[Provided text Boundary: Start]
10 Simple Ways You Can Fight for Reproductive Rights
Growing up, I was a pro-lifer. Raised religious in a conservative state, it seemed like the right thing to do. My home state, Arizona, requires a 24-hour waiting period before an abortion. Additionally, women are forcefully informed of characteristics of the fetus they cannot carry and, if under 18, must have parents’ consent.
But when I reached high school, I knew girls who tried at-home abortions: throwing themselves down the stairs or getting repeatedly punched in the stomach. Watching my classmates and friends struggle, I realized how important accessible, safe abortions are. These were young girls putting themselves in dangerous, physically and emotionally painful situations because they were too afraid to seek the help they needed. That danger has only increased in recent weeks for girls and women across the country as Ohio and Georgia passed some of the most restrictive abortion laws since Roe v. Wade was decided.
Now, the threat to women’s right to choose is more dangerous than ever. Amidst all the news and confusion surrounding abortion, it can be hard to figure out how you can help. Here are 10 key tips for easy, low-cost and effective ways to fight for access to healthcare for women across the nation.
1. Contact local and state representatives
One of the easiest and fastest ways to advocate for reproductive health care is to contact your elected officials. Driving home or first thing when you wake up, you can use a simple script to call your representative. If you’re scared of talking on the phone, calling after hours or sending an email can work just as well! Sharing your personal view can make a difference and calling makes your voice stand out to your representatives!
Example Call: “Hi Senator/Representative/etc. [their last name]. I am a member of your district and would like to call to advocate my support for abortion access. Please protect the health of our community by condemning the restrictive anti-abortion laws recently passed in Georgia and Alabama.”
Find the full list of your federal representatives here. Additionally, most states have a website you can use to find your local representative.
2. Volunteer in the community
Slightly more time-consuming but incredibly rewarding, volunteering at a women’s health clinic like Planned Parenthood or community organizations focused on reproductive health can be a huge help. For example, serving as a Clinic Escort can help you protect and support women in your community.
3. Organize education for safe sex in your school or area
In 2017, the Guttmacher Institute reported that only around half of young people received formal instruction about contraception before they first had sex. This alarming statistic shows the risk young people face in sexual health. By starting an advocacy group at your school, church or community center about accessible and safe birth control options, unplanned pregnancy can be more effectively prevented.
4. Educate yourself
Being an advocate requires understanding the situation first. In order to better serve others and have your own healthy and safe access to birth control and abortion, understand the resources you have in your life. Ask yourself these key questions: does my health insurance cover birth control? Do I always use birth control? If I need an abortion, what trustworthy options are available to me in my area?
[Provided text Boundary: End]
* Activity: Pick up the piece on ways to fight for reproductive rights right after its last sentence and keep writing it. The listing has nothing to do with this.
[Exercise data Boundary: Start]
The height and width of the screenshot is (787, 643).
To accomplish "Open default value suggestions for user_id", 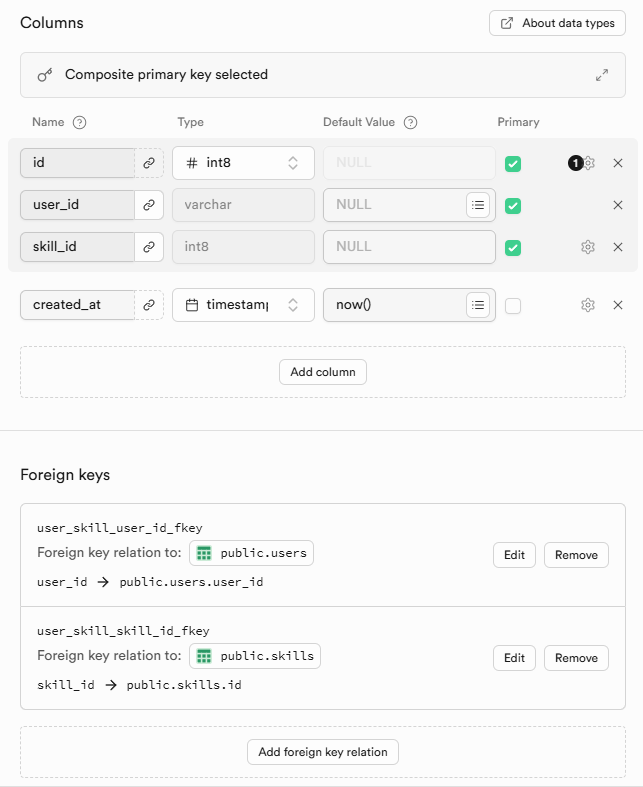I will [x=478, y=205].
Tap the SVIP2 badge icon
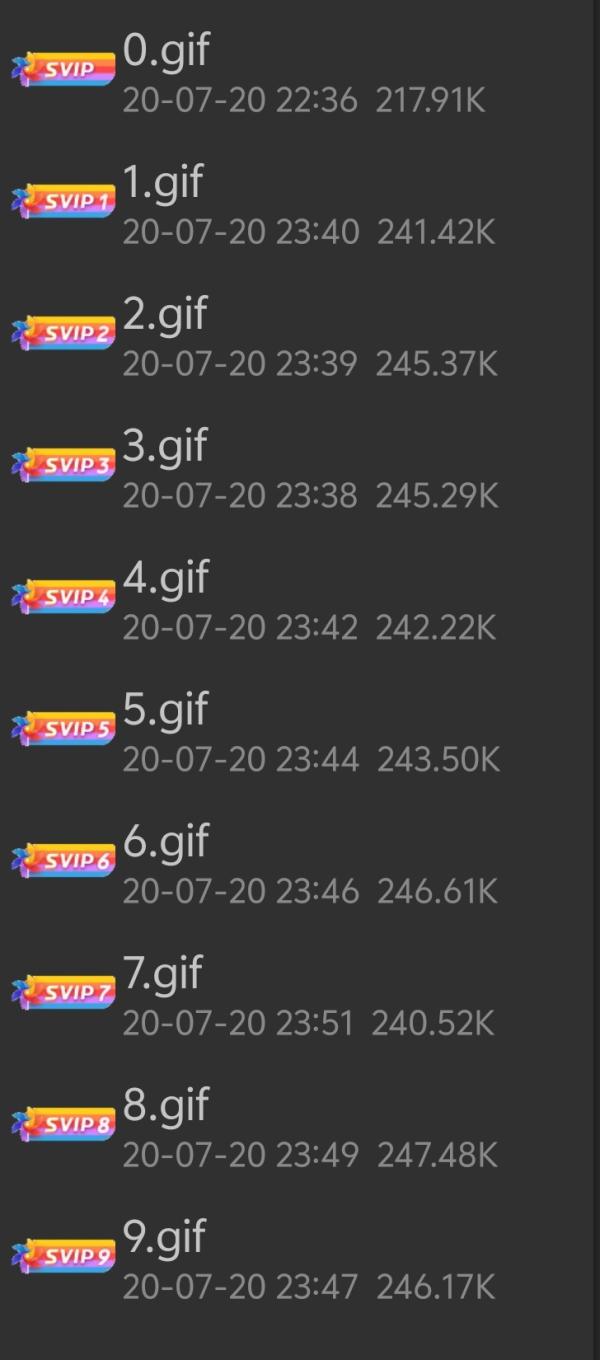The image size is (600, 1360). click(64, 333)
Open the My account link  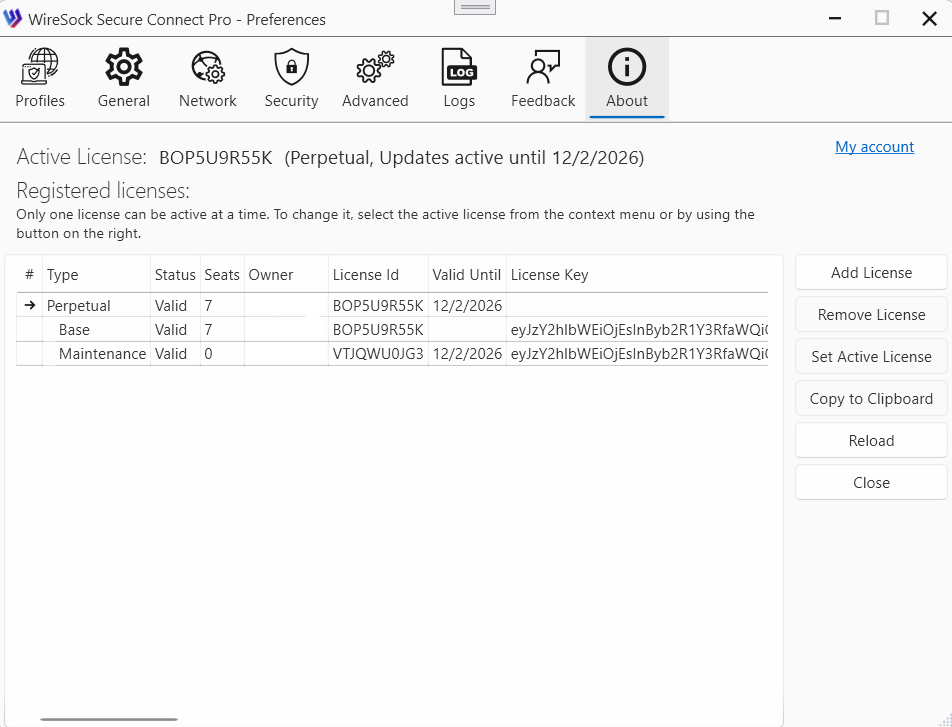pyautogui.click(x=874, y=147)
[Exercise data Boundary: End]
[Exercise data Boundary: Start]
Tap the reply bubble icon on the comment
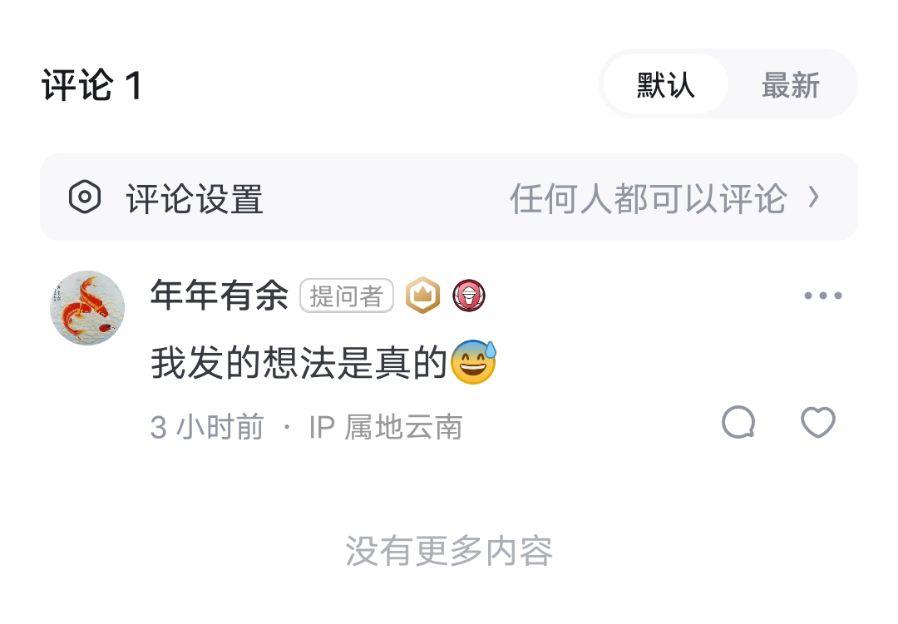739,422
[Exercise data Boundary: End]
* Task answer:
5. Offer support for women nationwide
Access to abortion and education looks different across the nation. By reaching out to friends in other states or offering aid where it’s needed, in the form of resources or donations, can help activists in Alabama, Missouri, Kentucky, Georgia, and Mississippi. Using social media as well can act as a connection across the nation and validate other women’s experiences. Check out #Youknowme on Twitter for a glimpse of the heart-wrenching accounts of what abortion access really looks like in people’s lives.
6. Ally with pro-choice groups and protest
Pro-choice groups are active in every state and community across the country. If you’re a college student, one of the largest groups in the country, Generation Action, is likely already on your campus! By allying with these groups and showing up to protests in your area, you can build coalitions and visibly fight for your rights.
7. Support marginalized communities
Denying access to abortion often goes hand-in-hand with systemic racism and poverty. Unable to afford healthcare, or travel to a state where abortions are legal, the cost of having a child or even going through pregnancy can be a serious financial setback. Black women account for the largest number of abortions, and more importantly, almost 60 percent of all women who obtain abortions have already had one or more previous live births.
8. Meet with your local representatives
The state is the most important entity in the upcoming abortion debate. Similarly to calling in, visiting members of your local legislature can be the most effective way to be proactive and visible. In states that lean more conservative especially, this can be an incredibly effective way of showing that the community supports reproductive access.
If you have the means or want to skip coffee one day a week, consider donating your pocket change to one of the many organizations fighting for women’s reproductive health across the nation or globally. Even if you can only donate five dollars, this can be a small, easy way of helping the cause.
10. Stay Hopeful
As control is wrested away from women regarding their bodies, it can be hard to stay hopeful. But it is important to remember that laws and the people in power can be changed. Our generation is on the rise and can create a better world by working hard and fighting for what’s right.
By doing only a few of these items, you can fight for women’s rights to safe, healthy and legal abortion rights everywhere. Already, as seen last Tuesday, individuals across the nation are showing up and demonstrating for this cause. Abortion rights and reproductive health go hand in hand. While these laws seem daunting and apocalyptic, keep in mind that this is by no means the end of the debate; as long as the public remains committed to fighting for abortion access, hope remains alive.